2) Unlike at Great Adventure, Six Flags New England's plan for running coasters in the winter is more involved than just hitting the dispatch button and hoping for the best. In addition to likely using harder / faster wheels, they use wheel heaters on all of their coasters for the event. I went into a little bit of detail elsewhere so I'll just quote my previous post in a different thread.
Joker and Mind Eraser had heat lamps in their stations. They weren't right on the wheels, but they warmed the temperature of the station overall which was nice for the riders, the people in the queue and for the train (as they were pointed at the train, just backed off 5 to 10 feet).

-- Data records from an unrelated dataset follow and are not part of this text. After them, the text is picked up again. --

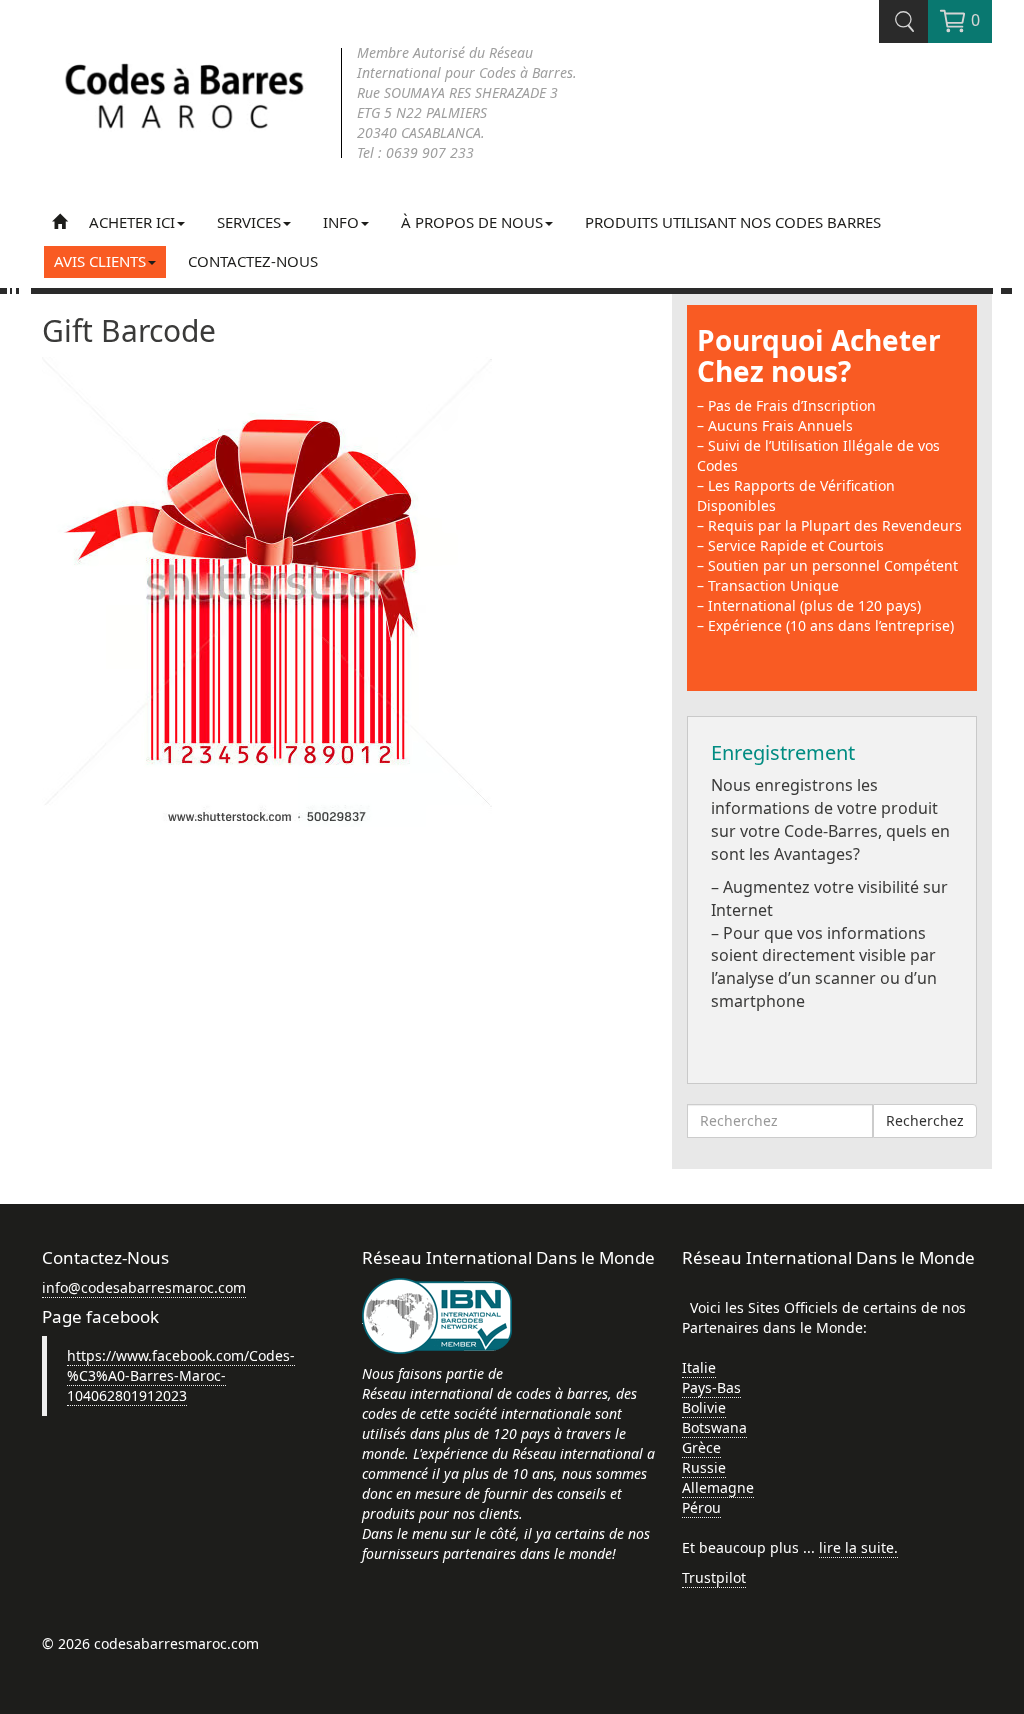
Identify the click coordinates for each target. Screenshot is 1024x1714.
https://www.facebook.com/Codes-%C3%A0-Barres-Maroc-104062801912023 (181, 1375)
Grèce (701, 1447)
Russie (704, 1467)
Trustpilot (714, 1577)
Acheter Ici (132, 222)
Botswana (714, 1427)
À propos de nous (472, 222)
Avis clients (100, 261)
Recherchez (925, 1120)
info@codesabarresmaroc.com (144, 1287)
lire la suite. (858, 1547)
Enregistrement (783, 752)
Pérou (701, 1507)
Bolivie (704, 1407)
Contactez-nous (253, 261)
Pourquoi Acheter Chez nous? (819, 355)
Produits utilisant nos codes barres (733, 222)
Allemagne (718, 1487)
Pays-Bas (711, 1387)
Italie (699, 1367)
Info (341, 222)
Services (249, 222)
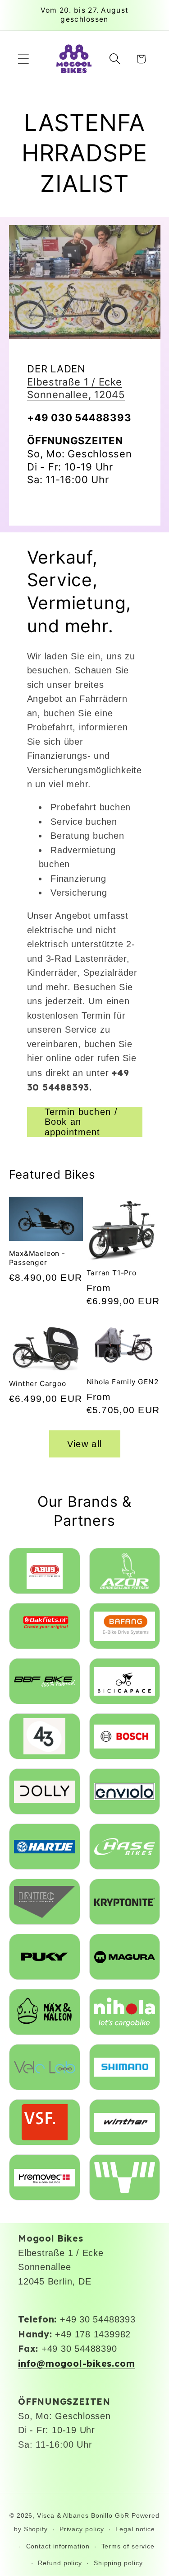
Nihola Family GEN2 (123, 1381)
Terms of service (128, 2546)
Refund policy (60, 2563)
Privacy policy (81, 2529)
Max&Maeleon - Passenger (37, 1258)
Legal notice (135, 2529)
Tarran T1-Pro (112, 1273)
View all (84, 1444)
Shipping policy (118, 2563)
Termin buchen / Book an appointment (81, 1122)
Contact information (58, 2546)
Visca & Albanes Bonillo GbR (83, 2515)
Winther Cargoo (37, 1383)
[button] (23, 59)
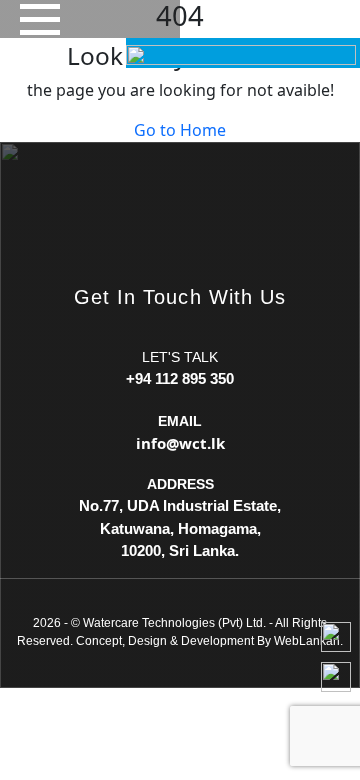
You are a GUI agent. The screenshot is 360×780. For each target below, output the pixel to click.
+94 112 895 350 (180, 378)
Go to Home (180, 130)
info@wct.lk (180, 443)
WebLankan (307, 641)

Batman (their floorless coaster) had tons of huge lamps under the track pointed up at the floor mechanism and the wheels.
On a more interesting note, they brought out the heavy artillery on Thunderbolt (their classic, valley-prone wood coaster). They had an enormous (and I mean enormous) propane heater attached to a tube and a sheet metal vent system they built under the station that absolutely blasted the wheels with heat to the point that even sitting on the train waiting to dispatch was awesome since you were nice and toasty warm just sitting in the train despite the 31 degree temperature. They were monitoring the speed and if it ever ran slow they just waited a few extra minutes to send it while they blasted the entire thing with heat. It ran great.
Also, once a coaster gets warmed up it runs faster. There's a big difference between cold starting a coaster on a 27 degree night with a test run of an empty train and starting it with the sun out at 2 in the afternoon when it's likely 15 degrees warmer, running it all day which gets the wheels warmed up and causes it to speed up and then having it drop down to 27 degrees later on at which point the coasters has been running for 6 hours already... especially since it's running 1 train which means it's never parked on the block brake. It's ALWAYS either moving or sitting over heat lamps in the station so the wheels stay warm.